- **The tasks**:
A: Reproduce the passage of the film festival article starting with "Both the opening" and going on through "they planted roots.".
B: Format the rows starting with the line with "Where should I click to: Open notifications" and going on through the line with "[x=329, y=91]" as a numbered list, leaving out blank lines.

- **Source extract**:
········

9th International Sephardic Jewish Film FestivalEnjoying one of the most successful runs in its nine-year history, the New York International Sephardic Jewish Film Festival, presented by American Sephardi Federation with Sephardic House, in cooperation with Yeshiva University Museum at the Center for Jewish History, opened and closed with record-breaking attendance. The eleven films shown during the weeklong Festival (February 3-9) aptly illustrated its theme, Roots and Origins. The selected films represented the diversity of Sephardic history and its traditions from the past to the present, through equally diverse cinematic genres, showcasing the artistic achievements of seasoned as well as up-and-coming Sephardic filmmakers and actors.

Both the opening night screening of The Last Sephardic Jew, by Miguel Angel Nieto, and the closing night world premiere screening of The Last Jews of Baghdad: End of an Exile, Beginning of a Journey, by Carole Basri, Adriana Davis, and Bryan Durr, played to sold-out crowds with the films being projected simultaneously in the Leo J. Forchheimer Auditorium and the Paul S. and Sylvia Steinberg Great Hall. As bookends to a Festival focusing on origins and roots, these two documentaries complimented each other perfectly. Each one is an exploration of personal, family, and community histories of Sephardim, one from Spain and the other from Iraq, and their strong ties with the histories and destinies of the countries and cultures in which they planted roots.

In The Last Sephardic Jew, we traveled with Rabbi Eliezer Papo as he followed the paths of the Jews who left Spain in 1492, to such far-flung places as Thessalonica, Istanbul, Serbia and Curacao. While exploring the origins and scope of Sephardic influence, the film’s older subjects are left to wonder aloud if their grandchildren will continue to sing the Ladino songs that they cherish, once they are gone. Filmmaker Miguel Angel Nieto charmed the audience during the Q & A following the film, and during the reception that followed. Many audience members sought out Mr. Nieto to share the stories of their own families whose origins were from many of the cities visited by Rabbi Eliezer Papo in the film. The Last Sephardic Jew was also viewed by more than 150 people at its second screening at the JCC Manhattan, the first time in the Film Festival’s history that ASF/SH has partnered with this dynamic new facility on the Upper West Side.

········

- **Information given**:
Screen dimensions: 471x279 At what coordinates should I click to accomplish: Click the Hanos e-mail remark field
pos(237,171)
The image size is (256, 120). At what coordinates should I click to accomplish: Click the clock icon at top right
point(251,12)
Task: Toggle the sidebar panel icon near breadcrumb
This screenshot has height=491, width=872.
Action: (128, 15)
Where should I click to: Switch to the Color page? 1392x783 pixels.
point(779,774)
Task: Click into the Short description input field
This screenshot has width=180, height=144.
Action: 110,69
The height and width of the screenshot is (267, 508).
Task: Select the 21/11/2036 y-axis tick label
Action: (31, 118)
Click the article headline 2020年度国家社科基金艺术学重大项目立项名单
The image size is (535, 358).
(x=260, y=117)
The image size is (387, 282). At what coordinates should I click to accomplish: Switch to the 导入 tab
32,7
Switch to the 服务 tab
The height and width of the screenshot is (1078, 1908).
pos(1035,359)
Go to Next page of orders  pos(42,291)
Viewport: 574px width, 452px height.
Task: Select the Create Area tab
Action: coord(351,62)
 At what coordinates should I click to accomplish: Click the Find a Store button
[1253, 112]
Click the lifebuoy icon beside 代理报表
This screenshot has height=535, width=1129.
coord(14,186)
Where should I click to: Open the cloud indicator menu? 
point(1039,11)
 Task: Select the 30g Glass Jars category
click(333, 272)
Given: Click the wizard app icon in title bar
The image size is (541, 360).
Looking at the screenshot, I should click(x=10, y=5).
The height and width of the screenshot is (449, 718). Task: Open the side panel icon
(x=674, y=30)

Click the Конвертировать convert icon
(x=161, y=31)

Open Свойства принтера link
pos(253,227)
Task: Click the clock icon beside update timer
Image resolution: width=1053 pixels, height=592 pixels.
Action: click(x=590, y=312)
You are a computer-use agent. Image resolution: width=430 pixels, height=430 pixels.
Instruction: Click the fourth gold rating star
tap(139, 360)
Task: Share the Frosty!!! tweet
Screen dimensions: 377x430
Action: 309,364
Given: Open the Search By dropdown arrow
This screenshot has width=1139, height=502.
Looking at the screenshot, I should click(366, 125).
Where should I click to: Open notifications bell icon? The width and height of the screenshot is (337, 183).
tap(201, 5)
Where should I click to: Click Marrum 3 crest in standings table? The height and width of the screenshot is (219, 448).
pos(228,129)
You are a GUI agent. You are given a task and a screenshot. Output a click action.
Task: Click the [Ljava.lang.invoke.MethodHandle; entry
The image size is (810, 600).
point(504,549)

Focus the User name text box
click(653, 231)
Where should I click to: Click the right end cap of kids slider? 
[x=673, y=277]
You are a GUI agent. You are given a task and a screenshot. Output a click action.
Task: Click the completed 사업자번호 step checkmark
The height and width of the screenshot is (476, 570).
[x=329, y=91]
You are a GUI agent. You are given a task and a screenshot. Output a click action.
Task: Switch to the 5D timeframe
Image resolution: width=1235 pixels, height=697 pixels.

········

- **The answers**:
A:
Both the opening night screening of The Last Sephardic Jew, by Miguel Angel Nieto, and the closing night world premiere screening of The Last Jews of Baghdad: End of an Exile, Beginning of a Journey, by Carole Basri, Adriana Davis, and Bryan Durr, played to sold-out crowds with the films being projected simultaneously in the Leo J. Forchheimer Auditorium and the Paul S. and Sylvia Steinberg Great Hall. As bookends to a Festival focusing on origins and roots, these two documentaries complimented each other perfectly. Each one is an exploration of personal, family, and community histories of Sephardim, one from Spain and the other from Iraq, and their strong ties with the histories and destinies of the countries and cultures in which they planted roots.

B:
1. Where should I click to: Open notifications bell icon? The width and height of the screenshot is (337, 183).
2. tap(201, 5)
3. Where should I click to: Click Marrum 3 crest in standings table? The height and width of the screenshot is (219, 448).
4. pos(228,129)
5. You are a GUI agent. You are given a task and a screenshot. Output a click action.
6. Task: Click the [Ljava.lang.invoke.MethodHandle; entry
7. The image size is (810, 600).
8. point(504,549)
9. Focus the User name text box
10. click(653, 231)
11. Where should I click to: Click the right end cap of kids slider? 
12. [x=673, y=277]
13. You are a GUI agent. You are given a task and a screenshot. Output a click action.
14. Task: Click the completed 사업자번호 step checkmark
15. The height and width of the screenshot is (476, 570).
16. [x=329, y=91]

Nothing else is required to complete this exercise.